Purpose: To determine the response rate, survival and toxicity of irinotecan (CPT-11), a topoisomerase I inhibitor, combined with etoposide, a topoisomerase II inhibitor, in refractory or relapsed small-cell lung cancer (SCLC). Patients and Methods: Twenty-five patients with refractory or relapsed SCLC were entered onto the trial. All 25 patients had been pretreated with some form of cisplatin-based combination chemotherapy and had also received previous etoposide- or anthracycline-containing chemotherapy. The median time off chemotherapy was 6.7 months (range, 0.9 to 23.5).
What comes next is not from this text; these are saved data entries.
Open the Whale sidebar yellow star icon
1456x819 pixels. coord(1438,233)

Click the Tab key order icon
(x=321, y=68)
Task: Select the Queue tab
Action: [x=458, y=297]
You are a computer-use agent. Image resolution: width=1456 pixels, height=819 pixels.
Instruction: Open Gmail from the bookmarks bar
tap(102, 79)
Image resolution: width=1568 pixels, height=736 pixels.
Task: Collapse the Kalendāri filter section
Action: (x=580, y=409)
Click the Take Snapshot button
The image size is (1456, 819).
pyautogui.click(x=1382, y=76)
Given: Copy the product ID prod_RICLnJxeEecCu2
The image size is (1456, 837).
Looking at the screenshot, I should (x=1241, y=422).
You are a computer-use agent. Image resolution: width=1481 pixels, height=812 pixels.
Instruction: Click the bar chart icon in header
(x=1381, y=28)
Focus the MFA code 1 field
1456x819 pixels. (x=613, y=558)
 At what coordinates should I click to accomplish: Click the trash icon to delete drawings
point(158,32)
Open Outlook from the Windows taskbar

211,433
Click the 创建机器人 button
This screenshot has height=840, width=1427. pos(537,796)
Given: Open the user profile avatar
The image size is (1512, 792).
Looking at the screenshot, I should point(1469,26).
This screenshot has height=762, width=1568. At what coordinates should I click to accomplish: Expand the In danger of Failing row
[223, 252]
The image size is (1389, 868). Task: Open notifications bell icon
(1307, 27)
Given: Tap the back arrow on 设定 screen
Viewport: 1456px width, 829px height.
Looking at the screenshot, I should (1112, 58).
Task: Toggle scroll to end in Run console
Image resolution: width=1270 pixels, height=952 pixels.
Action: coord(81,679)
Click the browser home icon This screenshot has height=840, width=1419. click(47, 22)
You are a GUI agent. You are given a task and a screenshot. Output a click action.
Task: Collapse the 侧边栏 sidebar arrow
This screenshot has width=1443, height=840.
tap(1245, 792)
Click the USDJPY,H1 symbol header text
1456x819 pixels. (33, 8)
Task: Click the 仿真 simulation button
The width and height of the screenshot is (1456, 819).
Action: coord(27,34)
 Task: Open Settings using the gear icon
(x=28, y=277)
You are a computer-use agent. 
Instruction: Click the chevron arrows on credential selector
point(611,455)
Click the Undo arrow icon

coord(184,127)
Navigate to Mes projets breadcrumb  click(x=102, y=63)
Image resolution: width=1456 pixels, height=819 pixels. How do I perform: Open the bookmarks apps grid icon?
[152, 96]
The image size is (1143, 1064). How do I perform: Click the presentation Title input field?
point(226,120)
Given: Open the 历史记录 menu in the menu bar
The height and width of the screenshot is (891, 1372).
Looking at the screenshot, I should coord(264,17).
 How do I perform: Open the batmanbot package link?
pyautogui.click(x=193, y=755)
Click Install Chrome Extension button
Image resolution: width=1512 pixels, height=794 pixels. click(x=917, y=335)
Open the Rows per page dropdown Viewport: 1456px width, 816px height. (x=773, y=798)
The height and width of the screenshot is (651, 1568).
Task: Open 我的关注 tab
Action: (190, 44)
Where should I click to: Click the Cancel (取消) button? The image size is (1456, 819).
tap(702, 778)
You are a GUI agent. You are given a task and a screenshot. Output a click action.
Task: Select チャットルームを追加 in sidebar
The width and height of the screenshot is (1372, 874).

Patients were treated at 4-week intervals using CPT-11 (9 starting dose of 70 mg/m(2) intravenously on days 1, 8, and 15) plus etoposide (80 mg/m(2) intravenously on days 1 to 3), with a subsequent dose based on toxicity In addition, recombinant human granulocyte colony-stimulating factor (rhG-CSF; 2 mu g/kg/d) was given from day 4 to day 21, except on the days of CPT-I 1 administration. Results: All patients were assessable for toxicity and survival. Twenty-four patients were assessable for response. There were 14 partial responses (PRs) and three complete responses (CRs), for an overall response rate of 71% (95% confidence interval, 53% to 89%). The median response duration was 4.6 months. Median survival was 271 days. Major toxicities were myelosuppression (predominantly leukopenia) and diarrhea. Grade 3 to 4 neutropenia and thrombocytopenia occurred in 56% and 20% of patients, respectively. Grade 3 to 4 diarrhea was observed in 4%. There was one treatment-related death due to severe myelosuppression. Conclusion: A combination of CPT-11 and etopaside with rhG-CSF support is an active therapy against refractory or relapsed SCLC and deserves to be studied more extensively in a phase III trial. (C) 1998 by American Society of Clinical Oncology.